GLOSSOLALIA

To define xenoglossia (for the hoary Princeton Encyclopedia of Poetry & Poetics): hovering in mind all week, the 12th-century Cupola of the Pentecost in St. Mark's Basilica, abbagliante as the visual correlative of linguistic stupor, hemmed with coupled men and boys emanating from the holy spirit as silent murmurers of every language of earth at once as the Venetians knew it: Parthi, Medi, Elamitae, Mesopotamia, Judea, Cappadocia, Pontum, Asiatici, Phrygiam, Pamphiliam, Aegiptum, Libiam, Romani, Judei, Cretes, Arabes. A geography more nuanced in dissolution and union than that of Barbarians, Saracens, Moors, the vocabulary of totalitarian center and other, of seized "right." Che cosa sono le nuvole? showing in Felipe's studio last night, a short from Capriccio all'italiana: Pasolini restages Othello as a puppet-world inside of a puppet-world which begins a riot among audience members, after which the murdered protagonist-puppets, Totò/Iago and Ninetto Davoli/the Moor in blackface, end up in a garbage dump where they discover the clouds.

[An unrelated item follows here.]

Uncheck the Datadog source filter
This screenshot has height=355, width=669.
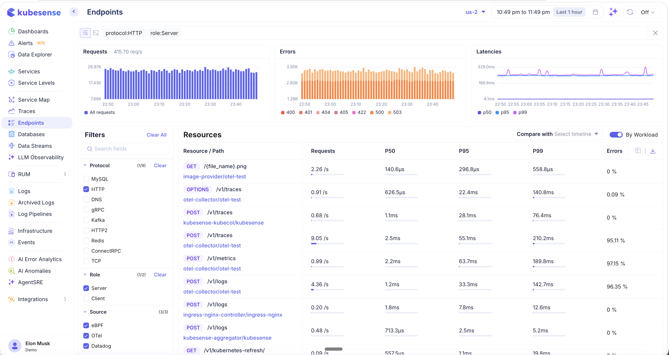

What's the truth asks the Moor before the denouement; Iago bids him to listen to what's in his head. "Sì sì, c'è qualcosa!" Othello exclaims with that naïvete one finds only in Pasolini's cherubic man-boy reciters before Totò/Iago tells him shh, not to name it, lest it dissolve.

Obsessive retellings of Babel & Pentecost in the sixteenth century: soundtrack of confusion to awakenings of the public sphere.